As aircraft flew higher, faster, and farther in the early days of flight, pilots were exposed as vulnerable, inefficient, and dangerous. They asphyxiated or got the bends at high altitudes; they fainted during high-G maneuvers; they spiraled to the ground after encountering clouds or fog. Their capacity to commit fatal errors seemed boundless. The Problem with Pilots tells the story of how, in the years between the world wars, physicians and engineers sought new ways to address these difficulties and bridge the widening gap between human and machine performance.
A former Air Force pilot, Timothy P. Schultz delves into archival sources to understand the evolution of the pilot–aircraft relationship. As aviation technology evolved and enthusiasts looked for ways to advance its military uses, pilots ceded hands-on control to sophisticated instrument-based control.

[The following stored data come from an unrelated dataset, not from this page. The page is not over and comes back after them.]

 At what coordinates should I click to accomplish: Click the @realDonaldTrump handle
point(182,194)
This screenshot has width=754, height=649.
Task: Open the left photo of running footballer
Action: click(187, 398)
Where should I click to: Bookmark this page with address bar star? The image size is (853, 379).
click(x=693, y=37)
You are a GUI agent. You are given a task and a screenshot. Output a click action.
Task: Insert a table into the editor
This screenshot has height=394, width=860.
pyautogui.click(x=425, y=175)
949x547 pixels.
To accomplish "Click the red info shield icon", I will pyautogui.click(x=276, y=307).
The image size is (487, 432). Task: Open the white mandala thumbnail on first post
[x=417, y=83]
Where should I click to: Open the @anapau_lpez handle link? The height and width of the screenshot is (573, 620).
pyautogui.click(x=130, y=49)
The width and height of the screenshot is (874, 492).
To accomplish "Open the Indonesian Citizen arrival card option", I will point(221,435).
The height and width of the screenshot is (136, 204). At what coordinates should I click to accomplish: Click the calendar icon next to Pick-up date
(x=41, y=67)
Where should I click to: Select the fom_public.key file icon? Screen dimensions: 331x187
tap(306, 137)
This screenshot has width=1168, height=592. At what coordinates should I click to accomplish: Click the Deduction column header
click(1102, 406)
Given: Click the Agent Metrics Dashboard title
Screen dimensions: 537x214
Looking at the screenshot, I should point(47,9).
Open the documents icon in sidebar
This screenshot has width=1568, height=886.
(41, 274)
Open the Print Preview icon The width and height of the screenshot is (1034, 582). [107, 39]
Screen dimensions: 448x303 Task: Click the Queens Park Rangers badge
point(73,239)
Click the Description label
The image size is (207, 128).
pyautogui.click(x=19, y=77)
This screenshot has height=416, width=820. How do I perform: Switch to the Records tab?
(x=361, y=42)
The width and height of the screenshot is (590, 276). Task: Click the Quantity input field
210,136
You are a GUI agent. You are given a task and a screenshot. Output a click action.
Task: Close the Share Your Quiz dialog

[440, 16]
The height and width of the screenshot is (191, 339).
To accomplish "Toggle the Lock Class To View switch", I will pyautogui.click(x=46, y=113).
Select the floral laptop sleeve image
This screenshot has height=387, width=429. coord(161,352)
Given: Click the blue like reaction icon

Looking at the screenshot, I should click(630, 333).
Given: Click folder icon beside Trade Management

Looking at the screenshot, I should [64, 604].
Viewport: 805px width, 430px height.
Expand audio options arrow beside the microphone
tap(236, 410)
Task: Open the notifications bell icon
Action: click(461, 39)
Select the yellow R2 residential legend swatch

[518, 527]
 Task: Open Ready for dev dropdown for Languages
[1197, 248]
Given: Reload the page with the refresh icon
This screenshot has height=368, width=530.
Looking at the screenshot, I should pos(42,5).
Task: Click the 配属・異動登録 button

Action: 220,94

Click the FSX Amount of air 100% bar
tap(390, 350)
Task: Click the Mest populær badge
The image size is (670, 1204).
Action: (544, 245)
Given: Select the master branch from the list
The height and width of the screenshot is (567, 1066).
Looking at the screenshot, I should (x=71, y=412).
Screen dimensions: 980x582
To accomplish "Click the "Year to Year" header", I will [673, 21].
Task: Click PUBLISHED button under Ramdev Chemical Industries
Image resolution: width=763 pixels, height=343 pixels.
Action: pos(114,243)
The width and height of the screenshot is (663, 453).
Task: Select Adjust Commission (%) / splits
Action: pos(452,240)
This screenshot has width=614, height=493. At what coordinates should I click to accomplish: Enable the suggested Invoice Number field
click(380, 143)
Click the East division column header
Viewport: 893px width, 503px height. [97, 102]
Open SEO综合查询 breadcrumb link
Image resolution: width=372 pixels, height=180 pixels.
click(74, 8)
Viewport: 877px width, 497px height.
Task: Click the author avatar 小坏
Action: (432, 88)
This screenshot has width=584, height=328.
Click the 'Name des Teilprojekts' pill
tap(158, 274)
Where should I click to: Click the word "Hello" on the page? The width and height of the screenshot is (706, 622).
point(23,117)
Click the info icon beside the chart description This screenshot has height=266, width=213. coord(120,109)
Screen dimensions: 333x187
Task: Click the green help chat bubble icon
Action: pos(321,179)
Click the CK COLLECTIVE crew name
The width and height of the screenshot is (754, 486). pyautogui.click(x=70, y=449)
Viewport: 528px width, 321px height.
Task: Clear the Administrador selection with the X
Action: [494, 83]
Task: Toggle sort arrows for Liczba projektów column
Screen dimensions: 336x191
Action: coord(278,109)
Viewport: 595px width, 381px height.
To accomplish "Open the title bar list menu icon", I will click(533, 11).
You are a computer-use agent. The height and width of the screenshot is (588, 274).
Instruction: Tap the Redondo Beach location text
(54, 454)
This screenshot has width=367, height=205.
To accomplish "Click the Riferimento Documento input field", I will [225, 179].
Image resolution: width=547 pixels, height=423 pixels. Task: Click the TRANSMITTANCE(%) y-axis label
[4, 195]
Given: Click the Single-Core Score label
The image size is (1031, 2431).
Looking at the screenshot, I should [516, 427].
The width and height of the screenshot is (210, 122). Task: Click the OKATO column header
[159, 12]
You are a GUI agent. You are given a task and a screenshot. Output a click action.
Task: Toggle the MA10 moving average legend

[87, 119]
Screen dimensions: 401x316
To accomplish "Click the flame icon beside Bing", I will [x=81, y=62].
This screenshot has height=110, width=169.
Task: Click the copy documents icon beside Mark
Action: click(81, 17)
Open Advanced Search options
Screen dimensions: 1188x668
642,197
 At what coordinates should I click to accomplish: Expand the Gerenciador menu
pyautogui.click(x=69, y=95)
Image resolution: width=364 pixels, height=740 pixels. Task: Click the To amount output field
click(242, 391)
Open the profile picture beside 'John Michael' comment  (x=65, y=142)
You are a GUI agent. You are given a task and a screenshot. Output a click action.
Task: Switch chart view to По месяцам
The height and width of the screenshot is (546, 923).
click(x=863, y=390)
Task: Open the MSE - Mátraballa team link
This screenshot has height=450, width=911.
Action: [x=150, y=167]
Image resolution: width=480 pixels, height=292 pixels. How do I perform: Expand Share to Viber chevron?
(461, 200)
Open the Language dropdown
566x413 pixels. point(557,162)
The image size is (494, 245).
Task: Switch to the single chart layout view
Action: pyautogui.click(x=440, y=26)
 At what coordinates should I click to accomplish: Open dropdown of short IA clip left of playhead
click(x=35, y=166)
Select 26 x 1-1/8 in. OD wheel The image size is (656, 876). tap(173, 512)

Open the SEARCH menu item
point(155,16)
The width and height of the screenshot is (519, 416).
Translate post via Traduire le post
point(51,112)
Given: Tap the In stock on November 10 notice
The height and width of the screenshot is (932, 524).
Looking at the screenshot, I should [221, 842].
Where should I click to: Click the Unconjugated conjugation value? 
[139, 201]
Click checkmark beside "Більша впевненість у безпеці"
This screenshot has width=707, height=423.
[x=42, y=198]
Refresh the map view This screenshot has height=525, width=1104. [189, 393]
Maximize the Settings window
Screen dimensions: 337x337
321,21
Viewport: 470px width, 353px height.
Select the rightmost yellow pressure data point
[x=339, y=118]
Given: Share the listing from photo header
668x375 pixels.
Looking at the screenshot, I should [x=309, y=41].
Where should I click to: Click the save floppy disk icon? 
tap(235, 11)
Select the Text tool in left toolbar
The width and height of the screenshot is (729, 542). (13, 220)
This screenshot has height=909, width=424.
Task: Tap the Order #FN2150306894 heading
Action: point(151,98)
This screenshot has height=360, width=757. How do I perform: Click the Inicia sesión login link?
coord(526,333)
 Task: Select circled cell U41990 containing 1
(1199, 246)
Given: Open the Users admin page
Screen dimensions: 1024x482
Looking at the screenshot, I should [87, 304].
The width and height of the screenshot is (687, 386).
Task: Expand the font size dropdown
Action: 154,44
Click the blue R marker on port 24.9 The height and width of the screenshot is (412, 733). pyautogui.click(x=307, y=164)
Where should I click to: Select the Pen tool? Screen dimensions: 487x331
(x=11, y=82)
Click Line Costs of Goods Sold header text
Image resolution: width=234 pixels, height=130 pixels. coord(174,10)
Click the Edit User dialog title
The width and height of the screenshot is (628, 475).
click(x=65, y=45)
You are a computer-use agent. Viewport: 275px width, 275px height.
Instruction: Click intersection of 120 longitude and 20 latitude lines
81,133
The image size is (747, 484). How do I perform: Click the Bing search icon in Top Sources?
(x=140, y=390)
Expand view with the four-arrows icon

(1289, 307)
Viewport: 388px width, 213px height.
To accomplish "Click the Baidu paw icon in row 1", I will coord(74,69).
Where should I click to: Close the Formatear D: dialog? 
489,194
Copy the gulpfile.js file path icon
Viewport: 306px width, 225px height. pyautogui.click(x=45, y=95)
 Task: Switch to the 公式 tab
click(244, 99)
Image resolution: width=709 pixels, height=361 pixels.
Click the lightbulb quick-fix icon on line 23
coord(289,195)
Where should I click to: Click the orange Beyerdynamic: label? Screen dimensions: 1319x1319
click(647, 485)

By the early 1940s, pilots were sometimes evicted from aircraft in order to expand the potential of airpower—a phenomenon much more common in today's era of high-tech (and often unmanned) aircraft.
Connecting historical developments to modern flight, this study provides an original view of how scientists and engineers brought together technological, medical, and human elements to transform the pilot's role. The Problem with Pilots does away with the illusion of pilot supremacy and yields new insights into our ever-changing relationship with intelligent machines.